Posted by: Chris | November 20, 2008 4:37 PM
The people who incur the highest healthcare costs aren't more likely to need it - they're certain to. Hence "pre-existing conditions." The difference with food and clothing is that we're all in the class of guaranteed heavy users, whereas with health insurance only some of us are. In either case, you can't "insure" people who are certain to incur large claims. (Owners of whole life policies are certain to die, but they're not certain to die before paying premiums long enough for the ins. co. to profit. OTOH many people with chronic illness incur ongoing expenses higher than the highest premiums.) The only way such people get coverage now is if they (or a family member) manage to keep working at a good enough job to buy into a group plan, or they become destitute and go on Medicaid. For-profit insurers are prudent to avoid these people in the individual market; stronger steps to protect them should have been taken a long time ago. Now greed, inefficiency, stagnant wages, advances in medicine, etc. have created a situation where the class of people who cannot be insured without automatically wrecking insurers' bottom line has gotten too large to ignore. Trying to work out a way that insurers can actually profit from these people is like trying to square the circle.
Another thing health insurance has in common with life insurance: nobody voluntarily causes a claim.
You've got to be kidding. Ever heard of Viagra? Planned pregnancies? Or how about people stretching their meds or delaying procedures for financial reasons? Short of imminent death, seeking care is "voluntary," and a lot of the inefficiency we see now stems from letting people get pushed to that point.
Posted by: Elizabeth | November 20, 2008 5:31 PM
Ezra, why are you an apologist for these people?
They are the cancer in the system. They take 30% overhead, and distort the entire medical sector.
American Prospect, help!
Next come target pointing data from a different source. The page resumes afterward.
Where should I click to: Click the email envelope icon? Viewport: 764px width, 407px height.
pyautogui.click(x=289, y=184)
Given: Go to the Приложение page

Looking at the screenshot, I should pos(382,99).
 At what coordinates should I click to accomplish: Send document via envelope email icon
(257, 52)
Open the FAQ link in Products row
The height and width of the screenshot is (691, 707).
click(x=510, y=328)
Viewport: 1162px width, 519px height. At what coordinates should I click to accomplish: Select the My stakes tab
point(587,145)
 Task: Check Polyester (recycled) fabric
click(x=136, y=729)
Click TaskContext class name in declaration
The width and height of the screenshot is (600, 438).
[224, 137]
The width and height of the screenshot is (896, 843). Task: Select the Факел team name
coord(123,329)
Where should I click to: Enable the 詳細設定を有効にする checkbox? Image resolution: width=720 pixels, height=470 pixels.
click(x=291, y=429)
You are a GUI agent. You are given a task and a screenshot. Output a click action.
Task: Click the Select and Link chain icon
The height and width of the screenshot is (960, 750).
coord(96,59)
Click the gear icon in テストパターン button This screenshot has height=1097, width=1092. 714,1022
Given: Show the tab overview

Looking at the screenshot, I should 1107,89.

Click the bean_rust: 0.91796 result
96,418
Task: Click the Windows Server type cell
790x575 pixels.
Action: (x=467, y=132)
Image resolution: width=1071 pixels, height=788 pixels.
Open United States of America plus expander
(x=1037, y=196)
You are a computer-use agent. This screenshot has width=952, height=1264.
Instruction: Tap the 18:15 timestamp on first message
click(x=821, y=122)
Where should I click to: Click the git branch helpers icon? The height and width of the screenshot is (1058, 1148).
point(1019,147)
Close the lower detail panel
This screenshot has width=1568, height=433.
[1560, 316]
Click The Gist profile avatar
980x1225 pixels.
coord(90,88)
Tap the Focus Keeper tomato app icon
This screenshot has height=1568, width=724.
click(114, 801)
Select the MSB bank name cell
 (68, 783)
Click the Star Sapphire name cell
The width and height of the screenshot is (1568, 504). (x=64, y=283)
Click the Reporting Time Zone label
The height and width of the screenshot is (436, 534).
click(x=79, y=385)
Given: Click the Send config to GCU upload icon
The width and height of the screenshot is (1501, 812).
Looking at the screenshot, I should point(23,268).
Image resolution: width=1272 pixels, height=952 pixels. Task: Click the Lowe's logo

You need a blogger on healthcare reform!
Posted by: DC-Dem | November 21, 2008 6:23 PM
Ezra -
What specifically are you referring to when you say "Medicare relies on private insurers for most of its billing and administrative functions"?
Are you talking about the administrative burdens they put on plan providers (which is well known), or are you talking about some sort of external contracting?
Posted by: GrandArch | November 22, 2008 3:04 AM
A great post.
And I think you're right, Ezra: people hate insurers because of all of the stories of insurers refusing to cover a treatment.(Even though sometimes, the insurers were right, the treatment would have been futile, while in other cases, they were just trying to save money.)
But insurers are not the cause of our health crsis. They are not driving health care inflatoon; they're just trying to keep up with it, by hiking premiums.
What drives health care inflation? Drug-makers, device-makers, hospitals and some specialists.
Estimates of how much we spend on drugs that use CMS data (see the first comment on this thread by wisewon) capture only the drugs that we buy retail, in the pharmacy.
Drugs admninstered in a doctor's office or the hospital are not included.
These are often the most expensive drugs (i.e. cancer drugs.)
Include them, and drugs and devices account for 16% of the $2.2. trillion we spend on healthcare. Doctors account for 22%, hospitals 32%
And since both the volume of drugs and devices that we use each year and the prices are mounting, drugs and devices are becoming more nad more important as a source of health care inflation.
Total administrative costs for private insurers (to cover their marketing, advertising, underwriting, lobbying, exectuive salaires and profits for investors) equals just 2.5% of the $2.2 trillion pie.
Eliminate the private insurance industry tomorrow, and health care inflation would wipe out the savings in less than a year.